Nesse ponto, ele começou a maldizer o Doutor, em uma voz muito fraca, mas, mesmo assim, cheia de fúria:

– Esses Doutores só entendem de curativos – disse ele. – E esse Doutorzinho aí, ora, o que é que ele sabe a respeito dos homens do mar? Eu estive em lugares onde era tão quente como piche derretido e via meus companheiros caindo em volta com a febre amarela, e a bendita terra se sacudindo igual ao mar, com os terremotos – que é que o Doutor sabe de terras como essas? E uma coisa lhe digo: por lá, eu me sustentava só com rum. O rum tem sido para mim alimento e bebida: somos como marido e mulher, sempre juntos; e se eu não puder tomar rum agora que sou um casco velho, abandonado em uma praia deserta, meu sangue vai cair sobre você, Jim, e sobre a cabeça daquele curandeiro.

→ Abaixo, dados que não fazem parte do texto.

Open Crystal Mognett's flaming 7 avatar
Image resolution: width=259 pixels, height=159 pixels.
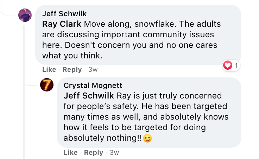click(x=47, y=85)
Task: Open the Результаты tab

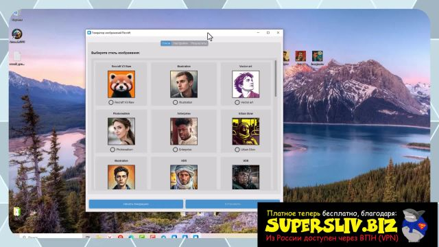Action: tap(199, 43)
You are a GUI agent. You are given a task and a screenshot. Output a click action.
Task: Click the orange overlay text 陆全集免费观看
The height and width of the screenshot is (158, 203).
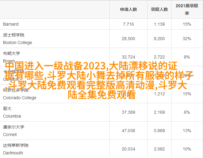[102, 95]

E ele continuou a falar assim por algum tempo, misturando pragas e maldições.

– Olhe, Jim, como os meus dedos tremem – ele continuou, em um tom suplicante. – Eu não consigo fazer com que eles parem, não consigo. Eu não tomei uma só gota em todo este dia bendito. Aquele Doutor é um bobalhão, eu lhe digo. Se eu não tomar uma dose de rum, Jim, eu vou ter um ataque horrível; eu já tive alguns antes. Estou vendo o velho Flint parado no canto aí, por trás de você; eu o vejo tão claro como uma folha impressa. E olhe, se eu tiver um desses meus ataques horríveis, sou um homem que levou uma vida muito agitada e vou fazer uma tremenda barulheira. Olhe, até o seu Doutor disse que um único copo de rum não ia me fazer mal. Eu lhe darei um guinéu de ouro por uma caneca, Jim.

Ele estava falando cada vez mais alto e isto me deixou alarmado, por causa de meu pai, que estava passando muito mal naquele dia e necessitava de repouso; além disso, o fato de ele ter citado as palavras do Doutor reafirmou minha resolução; e, ao mesmo tempo, fiquei bastante ofendido por sua oferta de um suborno.

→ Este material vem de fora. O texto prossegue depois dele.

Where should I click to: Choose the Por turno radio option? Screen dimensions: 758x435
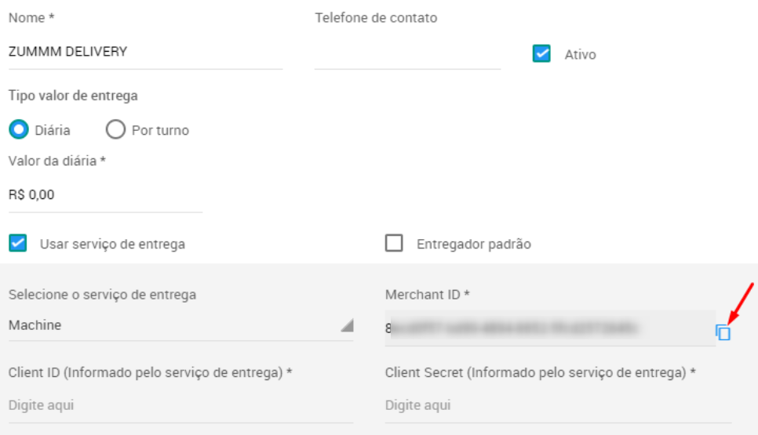115,129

– Não me interessa o seu dinheiro – disse eu –, salvo o que você deve a meu pai. Eu vou lhe trazer um copo, mas depois não trago mais nenhum.

Quando eu retornei com o copo, ele o agarrou ansiosamente e bebeu de uma só vez.

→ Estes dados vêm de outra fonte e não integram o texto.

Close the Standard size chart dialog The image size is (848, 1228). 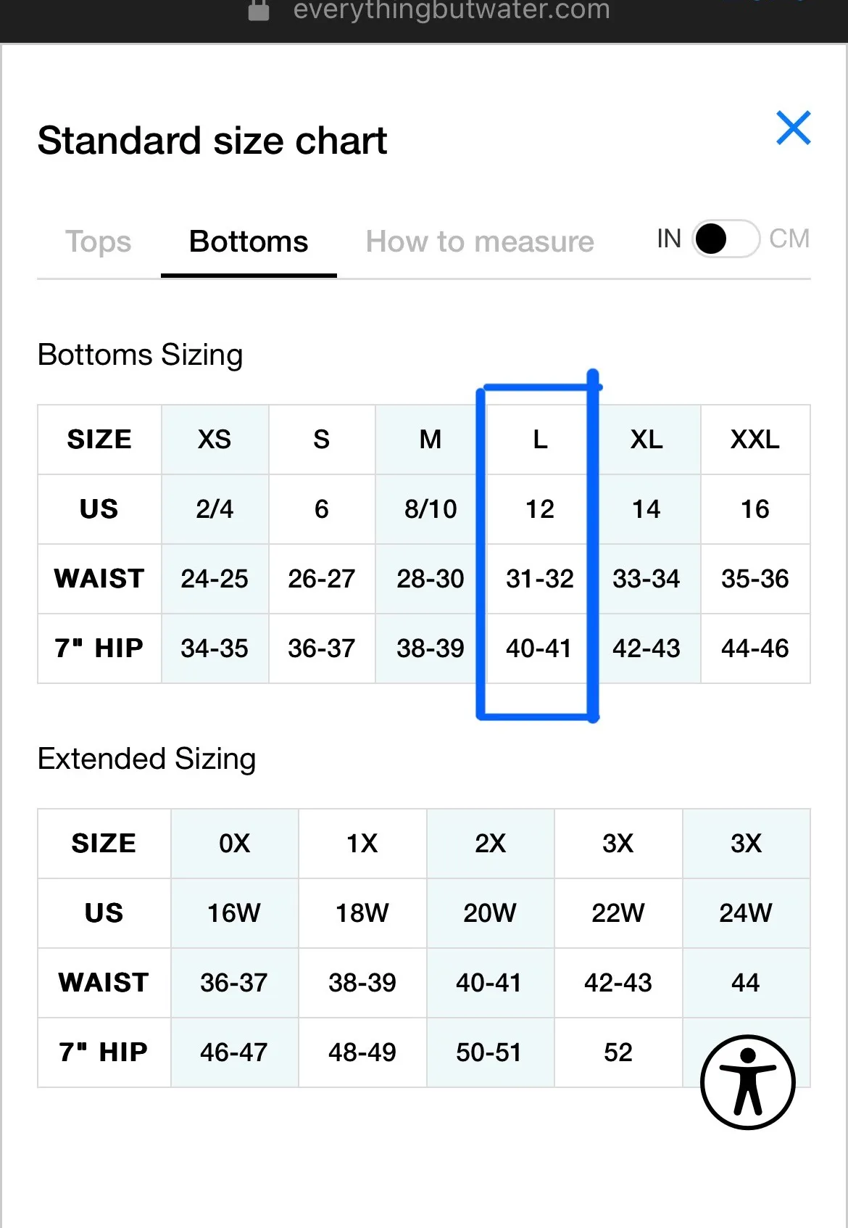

– Ah – disse ele. – Estou-me sentindo muito melhor, sem a menor dúvida. E agora, companheirinho, diga-me uma coisa: aquele Doutor falou por quanto tempo eu devo ficar deitado aqui neste velho beliche?

– Por uma semana, pelo menos – disse eu.

– Com mil trovões! – gritou ele. – Uma semana! Mas eu não posso ficar aqui por mais uma semana: se eu esperar todo esse tempo, eles vão mandar-me o Sinal Negro. Aqueles grumetes estão dispostos a acabar comigo, neste exato momento. São uns marinheiros de primeira viagem, que não sabem guardar o dinheiro que recebem e agora querem tirar o que é dos outros. Lá isso é o comportamento de um bom marujo, diga-me você, não concorda comigo? Mas eu sou uma pessoa econômica, nunca desperdicei o meu dinheiro e nem tampouco o perdi: pois eu vou passar-lhes outra rasteira. Eu não tenho medo deles. Vou-me desviar de outro recife, companheirinho, e deixá-los para trás de novo.

Enquanto ele falava deste jeito, começou a erguer-se da cama, com grande dificuldade, segurando-se em meu ombro com tal força, que quase me fez gritar de dor, porém movendo as pernas com dificuldade, como se fossem um peso morto.